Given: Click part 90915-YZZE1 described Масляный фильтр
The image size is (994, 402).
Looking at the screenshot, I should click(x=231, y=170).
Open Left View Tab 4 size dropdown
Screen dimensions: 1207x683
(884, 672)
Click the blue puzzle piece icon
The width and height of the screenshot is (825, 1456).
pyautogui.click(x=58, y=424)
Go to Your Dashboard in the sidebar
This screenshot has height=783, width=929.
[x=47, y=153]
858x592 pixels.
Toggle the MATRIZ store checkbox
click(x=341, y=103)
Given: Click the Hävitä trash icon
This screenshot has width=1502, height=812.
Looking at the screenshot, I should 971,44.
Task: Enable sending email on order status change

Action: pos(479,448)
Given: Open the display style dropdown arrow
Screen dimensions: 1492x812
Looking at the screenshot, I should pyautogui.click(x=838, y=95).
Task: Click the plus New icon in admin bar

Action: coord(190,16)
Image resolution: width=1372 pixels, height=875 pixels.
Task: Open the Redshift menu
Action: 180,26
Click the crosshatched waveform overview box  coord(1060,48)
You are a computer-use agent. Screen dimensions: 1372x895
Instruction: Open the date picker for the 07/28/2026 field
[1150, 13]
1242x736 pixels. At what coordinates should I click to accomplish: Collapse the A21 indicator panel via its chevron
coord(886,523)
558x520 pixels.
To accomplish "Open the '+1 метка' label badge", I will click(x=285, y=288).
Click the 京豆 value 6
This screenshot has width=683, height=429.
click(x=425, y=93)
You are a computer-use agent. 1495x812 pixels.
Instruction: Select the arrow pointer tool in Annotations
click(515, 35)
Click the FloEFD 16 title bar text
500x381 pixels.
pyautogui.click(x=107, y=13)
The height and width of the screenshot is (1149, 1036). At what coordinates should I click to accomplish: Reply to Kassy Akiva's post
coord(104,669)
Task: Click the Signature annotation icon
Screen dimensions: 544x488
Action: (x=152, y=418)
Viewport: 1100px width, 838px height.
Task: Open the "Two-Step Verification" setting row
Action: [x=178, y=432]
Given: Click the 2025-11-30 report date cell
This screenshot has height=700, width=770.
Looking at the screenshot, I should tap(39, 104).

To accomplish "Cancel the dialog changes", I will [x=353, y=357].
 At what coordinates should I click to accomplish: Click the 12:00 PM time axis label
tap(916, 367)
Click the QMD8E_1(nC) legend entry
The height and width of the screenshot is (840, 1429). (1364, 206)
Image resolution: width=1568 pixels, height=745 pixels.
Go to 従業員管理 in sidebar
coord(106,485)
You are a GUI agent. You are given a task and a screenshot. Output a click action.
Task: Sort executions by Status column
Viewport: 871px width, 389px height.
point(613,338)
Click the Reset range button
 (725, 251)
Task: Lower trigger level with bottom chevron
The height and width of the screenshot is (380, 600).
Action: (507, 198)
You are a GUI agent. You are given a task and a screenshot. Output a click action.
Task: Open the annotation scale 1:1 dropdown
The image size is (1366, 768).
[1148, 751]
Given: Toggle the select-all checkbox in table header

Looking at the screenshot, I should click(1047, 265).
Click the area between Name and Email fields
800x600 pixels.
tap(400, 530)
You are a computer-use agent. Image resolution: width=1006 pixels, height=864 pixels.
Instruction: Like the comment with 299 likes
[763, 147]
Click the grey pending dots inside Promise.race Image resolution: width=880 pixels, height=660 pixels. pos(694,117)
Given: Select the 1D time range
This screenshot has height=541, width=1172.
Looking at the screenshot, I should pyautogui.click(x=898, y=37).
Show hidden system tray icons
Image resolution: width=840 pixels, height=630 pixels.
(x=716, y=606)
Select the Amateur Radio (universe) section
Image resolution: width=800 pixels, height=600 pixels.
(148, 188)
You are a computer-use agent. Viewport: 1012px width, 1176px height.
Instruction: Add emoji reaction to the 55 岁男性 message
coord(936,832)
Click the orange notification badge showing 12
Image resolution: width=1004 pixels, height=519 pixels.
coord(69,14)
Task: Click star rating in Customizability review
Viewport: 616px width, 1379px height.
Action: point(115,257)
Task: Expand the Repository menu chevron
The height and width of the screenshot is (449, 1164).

-- -- --

▶ **Problem details**: In the entries, the line containing "Task: Expand the Repository menu chevron" and every line after it through the last are to be duplicated exactly, and no other line is to be included.

▶ **Your solution**:
Task: Expand the Repository menu chevron
The height and width of the screenshot is (449, 1164).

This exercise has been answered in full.